(Entries on locating words and elements)
"""

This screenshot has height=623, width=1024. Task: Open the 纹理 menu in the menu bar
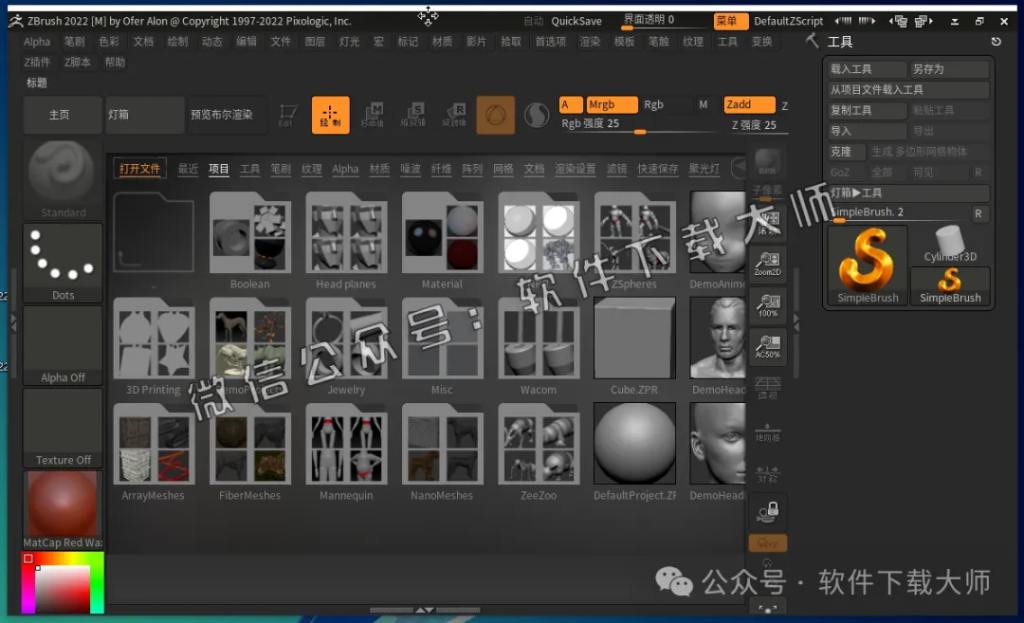point(693,42)
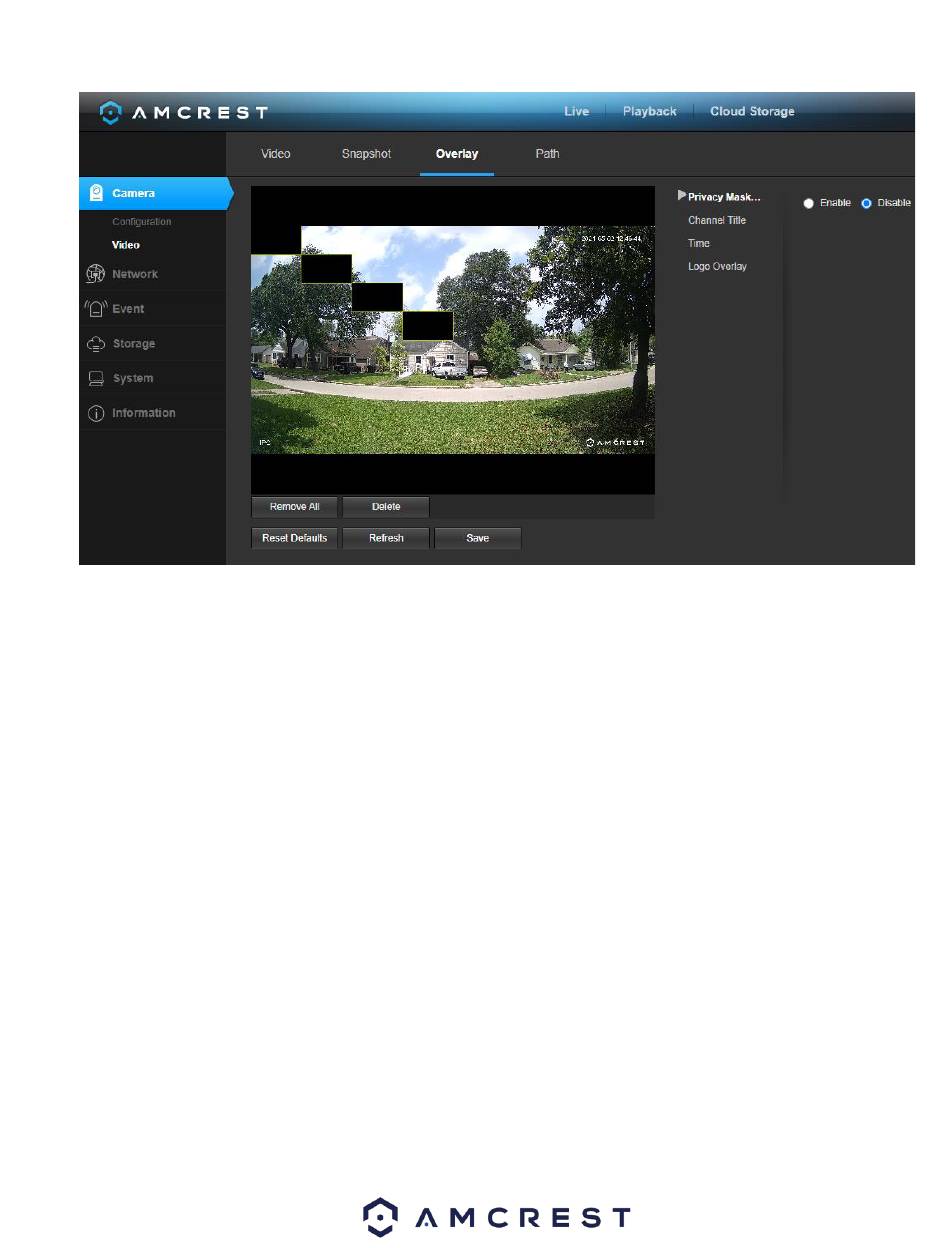This screenshot has width=950, height=1248.
Task: Expand the Privacy Mask arrow
Action: pyautogui.click(x=682, y=196)
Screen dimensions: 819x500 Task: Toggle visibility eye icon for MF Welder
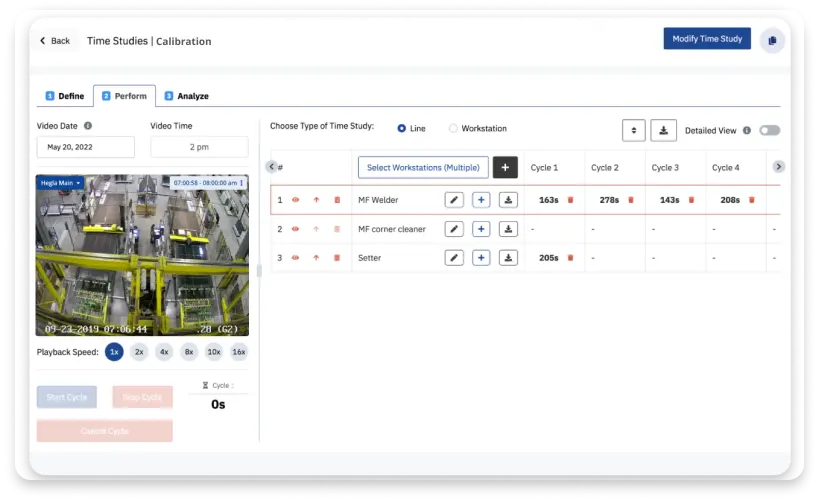(x=295, y=200)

"""

Exercise goal:
Write out every line of the material above word for word, leaving the pictures out.

Output:
This screenshot has height=623, width=1024. Task: Open the 纹理 menu in the menu bar
point(693,42)
This screenshot has width=950, height=1248.
Task: Expand the Privacy Mask arrow
Action: pyautogui.click(x=682, y=196)
Screen dimensions: 819x500 Task: Toggle visibility eye icon for MF Welder
(x=295, y=200)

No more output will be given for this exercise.